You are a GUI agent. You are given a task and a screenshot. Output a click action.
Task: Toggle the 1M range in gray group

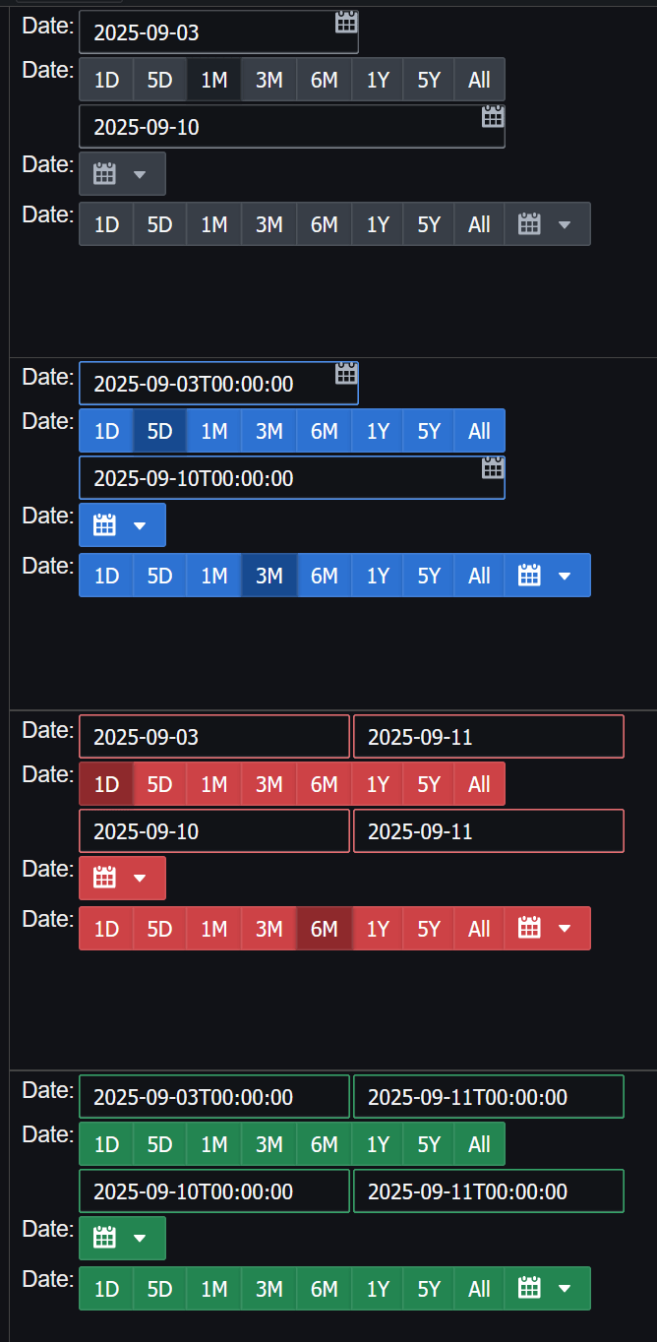(214, 80)
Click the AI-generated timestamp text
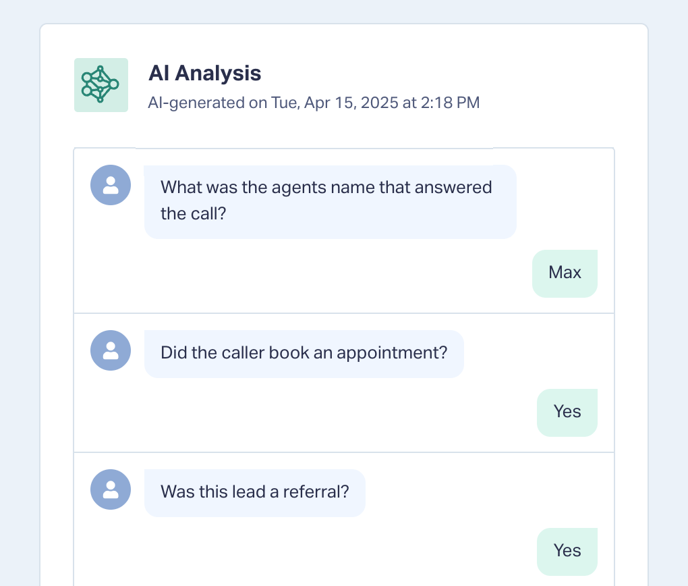Image resolution: width=688 pixels, height=586 pixels. tap(314, 103)
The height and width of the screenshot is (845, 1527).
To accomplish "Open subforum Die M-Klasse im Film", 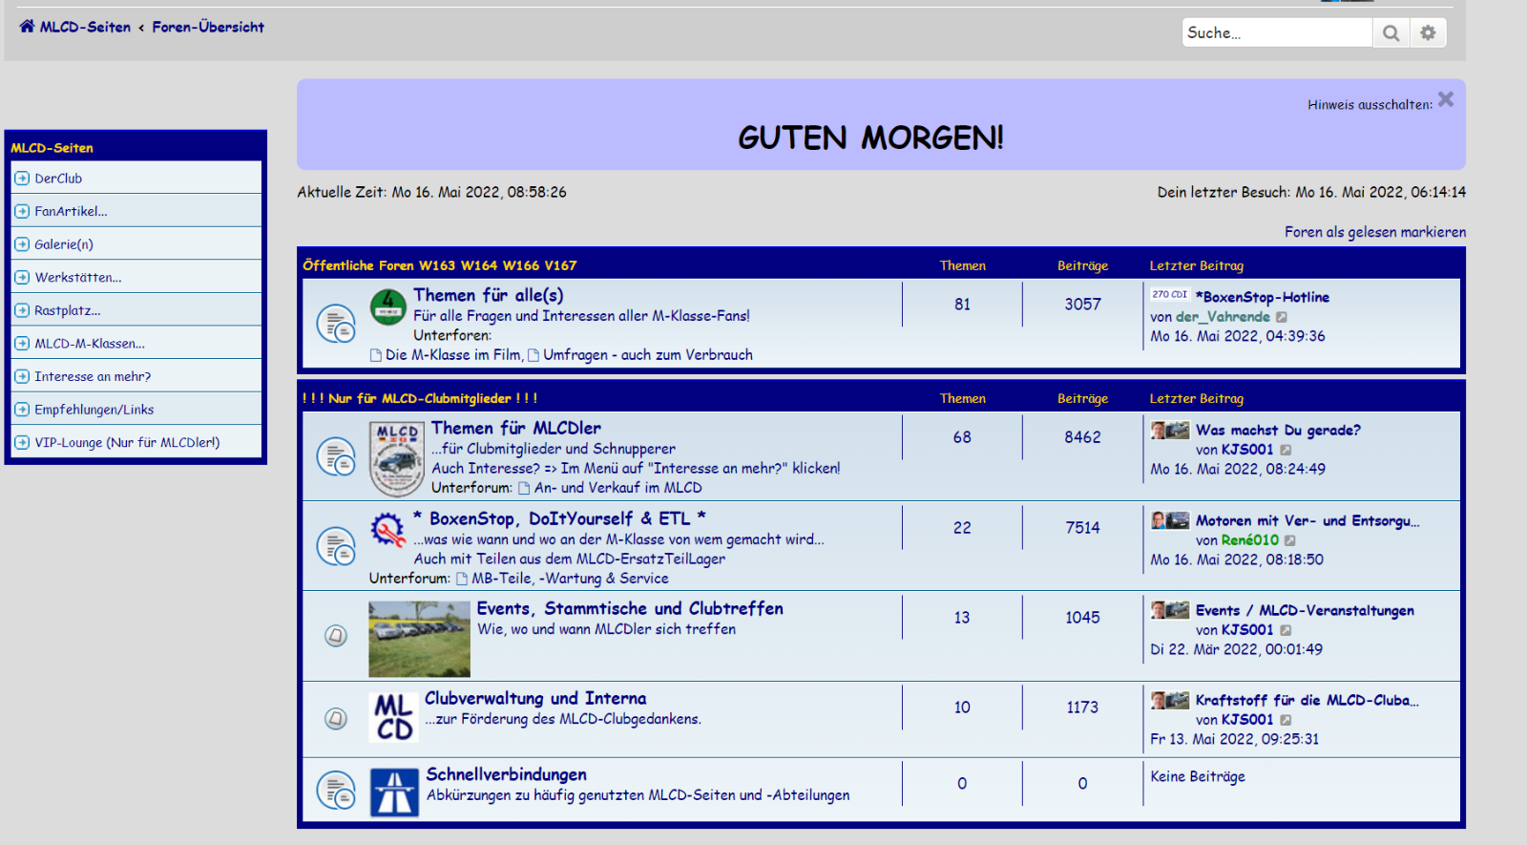I will tap(452, 355).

The task
The records are given above. Copy each line in them that holds "screenshot".

Answer space
You are a GUI agent. You are given a task and a screenshot. Output a click action.
The height and width of the screenshot is (845, 1527).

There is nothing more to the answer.